**Tasks:**
1. Can you write out the notes on the NCBI SRA Toolkit from "This is the" up to and including "to ~/ncbi. E.g."?
2. Can you carry the notes on the NCBI SRA Toolkit further, picking up right after their last sentence?

**Provided text:**
BEGIN
This is the NCBI Short Read Archive Toolkit.
- sra will create a $HOME/ncib/public directory and cache the prefetched data files there. However, home directory has a 20gb limit and its use for job data storage is a violation of the UFRC storage policy. You must change that location to a directory in your ufrc space before running the sra toolkit. The official approach is to use the vdb-config tool
and change the directory to, for example, /ufrc/$GROUP/$USER/ncbi/public. See the SRA Toolkit Configuration Documentation for more details.
Alternatively, create an 'ncbi' directory in your /ufrc space and symlink it to ~/ncbi. E.g.
$ mkdir /ufrc/mygroup/$USER/ncbi $ ln -s /ufrc/mygroup/$USER/ncbi ~/ncbi
It appears that data uploads to NCBI only work from login servers. Start a screen session before beginning an upload if there are any concerns about being disconnected.
END
**Data below:**
BEGIN
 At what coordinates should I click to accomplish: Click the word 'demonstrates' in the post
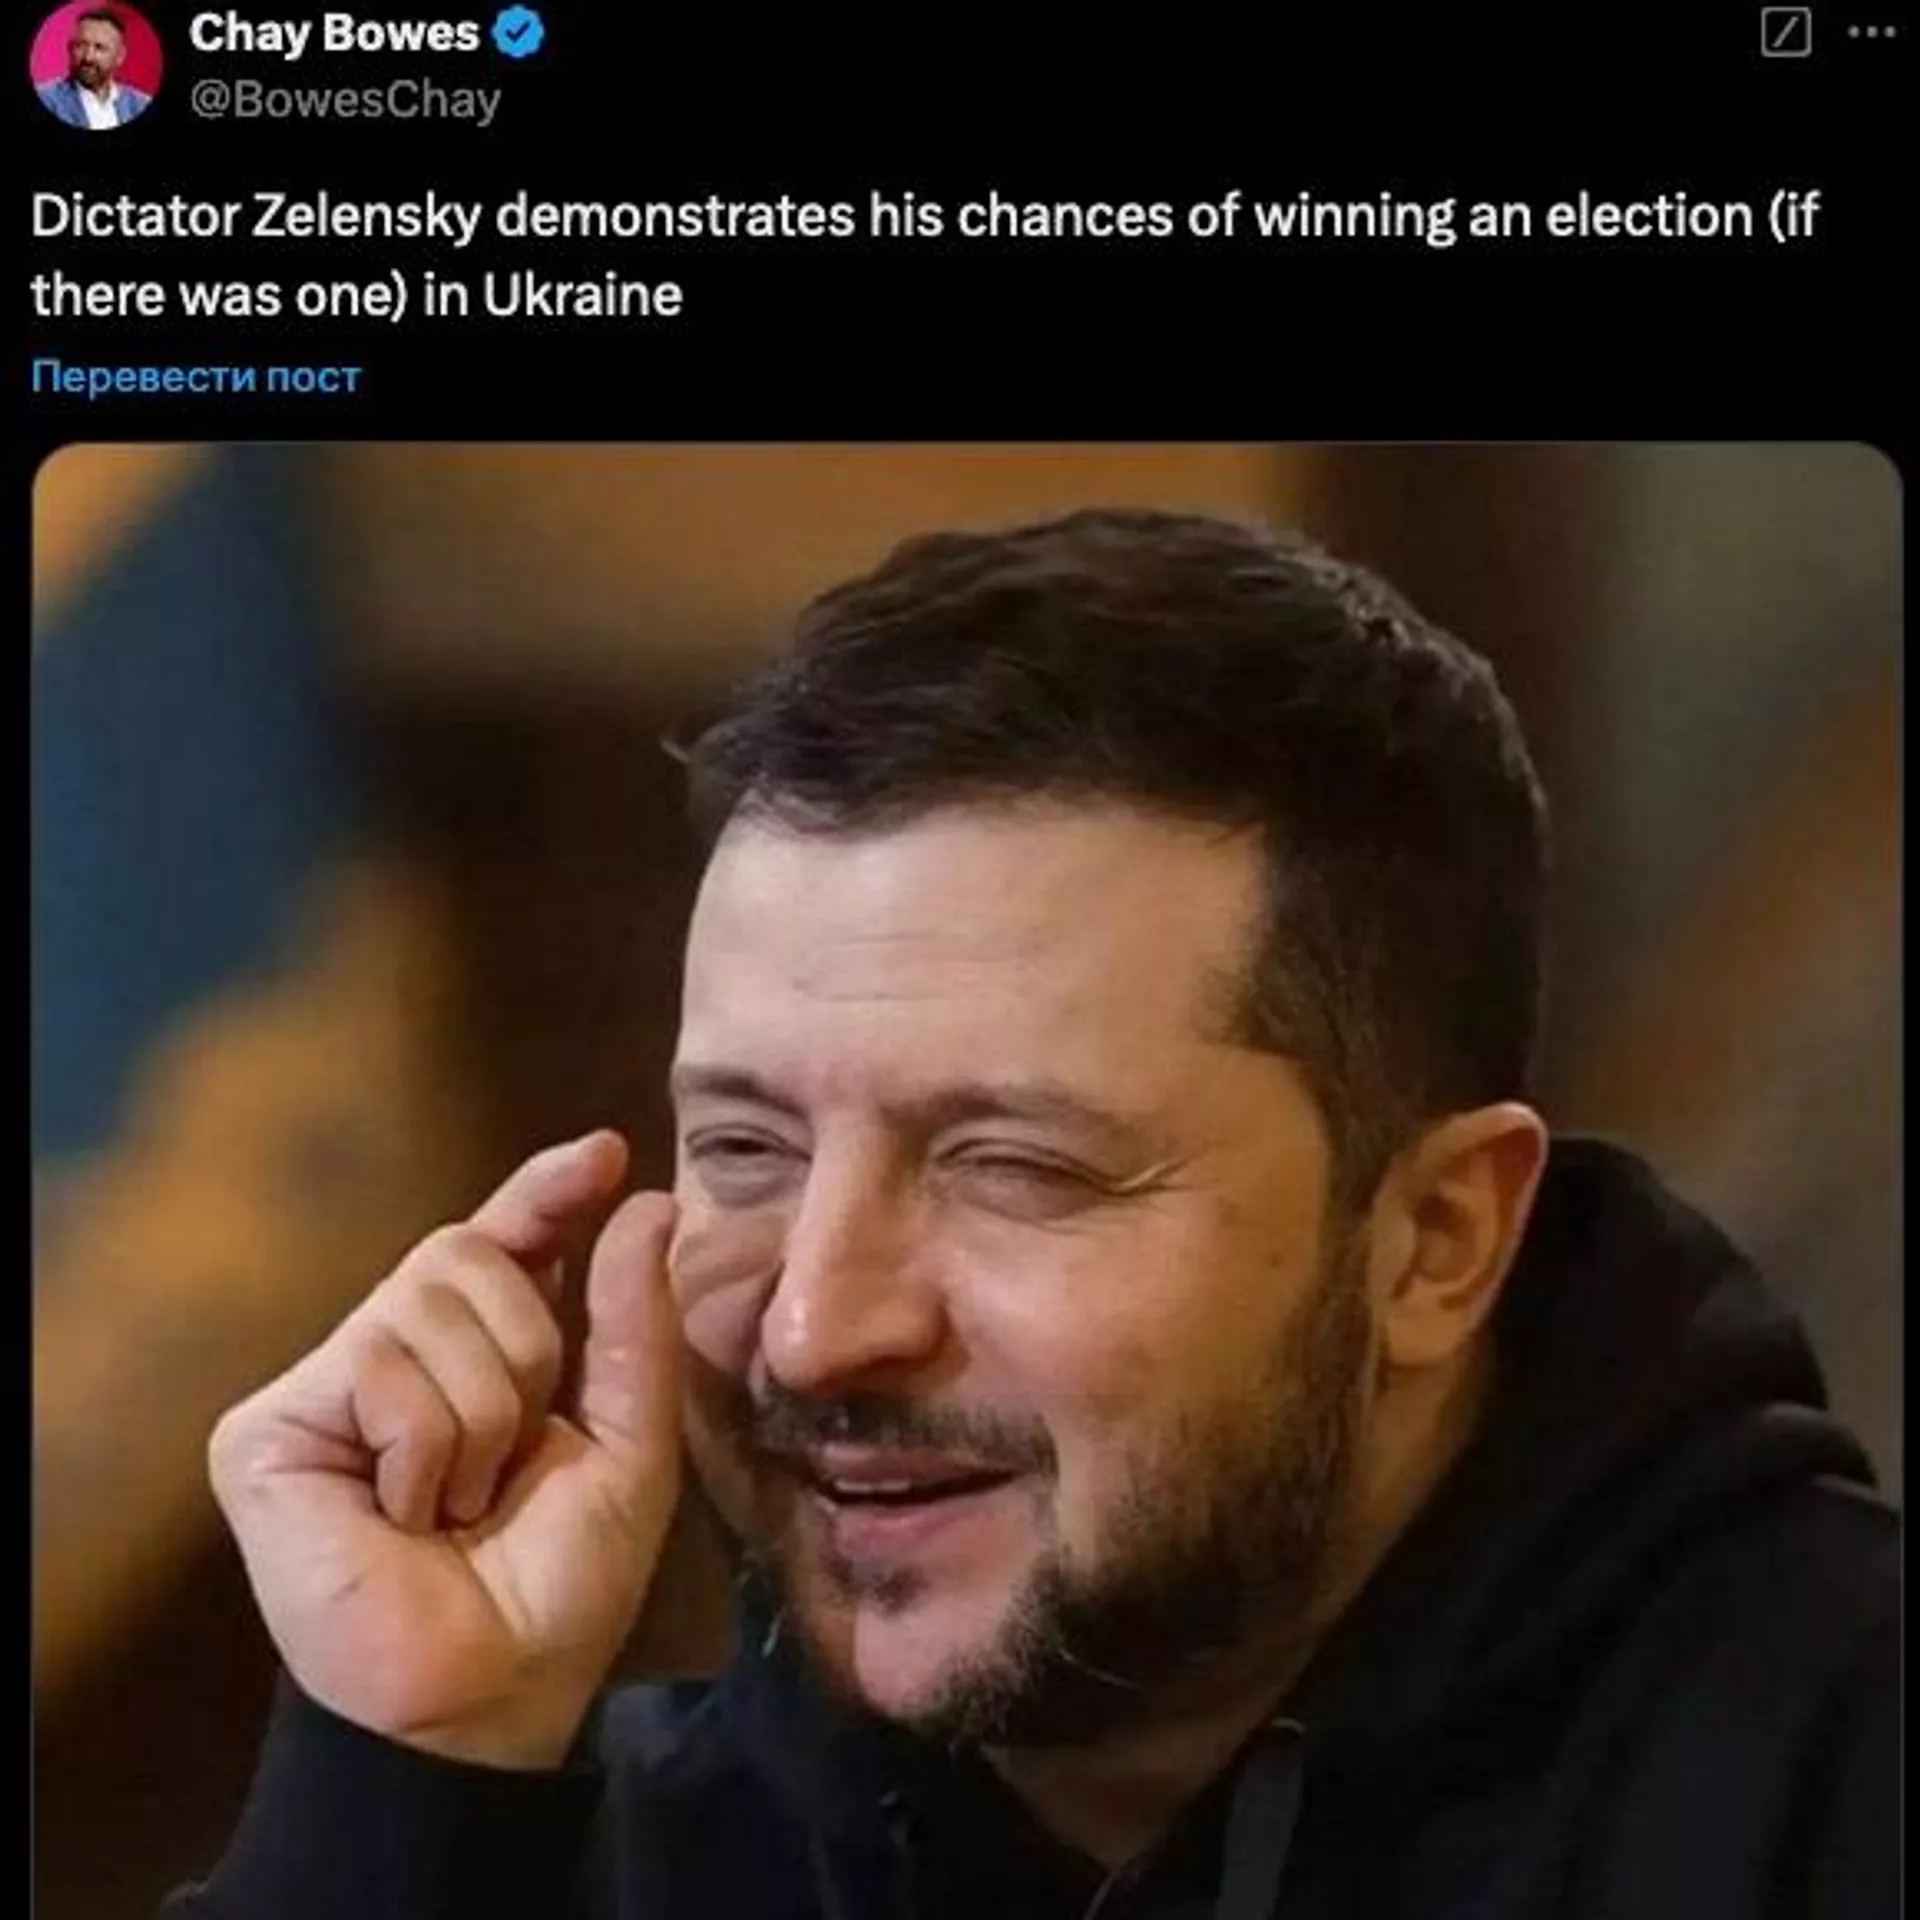click(x=675, y=216)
END
**Set of answers:**
1.
This is the NCBI Short Read Archive Toolkit.
- sra will create a $HOME/ncib/public directory and cache the prefetched data files there. However, home directory has a 20gb limit and its use for job data storage is a violation of the UFRC storage policy. You must change that location to a directory in your ufrc space before running the sra toolkit. The official approach is to use the vdb-config tool
and change the directory to, for example, /ufrc/$GROUP/$USER/ncbi/public. See the SRA Toolkit Configuration Documentation for more details.
Alternatively, create an 'ncbi' directory in your /ufrc space and symlink it to ~/ncbi. E.g.

2.
- HPC_SRA_DIR - installation directory
- HPC_SRA_BIN - location of the executables directory
- HPC_SRA_DOC - location of the documentation directory
To download SRA data you can use the "ascp" utility from the Aspera Connect browser plugin package. We have a copy installed and provided by the sra module. A wrapper script ascp.sh that automatically uses the ssh key is available. For instance:
ascp.sh -QT email@example.com:/genomes/Bacteria/all.faa.tar.gz faa
will download the all.faa.tar.gz archive to the faa directory.
Note: if the download fails to run with a "Session Stop (Error: Client unable to connect to server (check UDP port and firewall))" error please submit a support request. This means that the remote site has not been allowed through the firewall. Please be sure to include the path to a script you used to run the data transfer command into the request. Do not put any sensitive information like passwords, keys, and such into the request.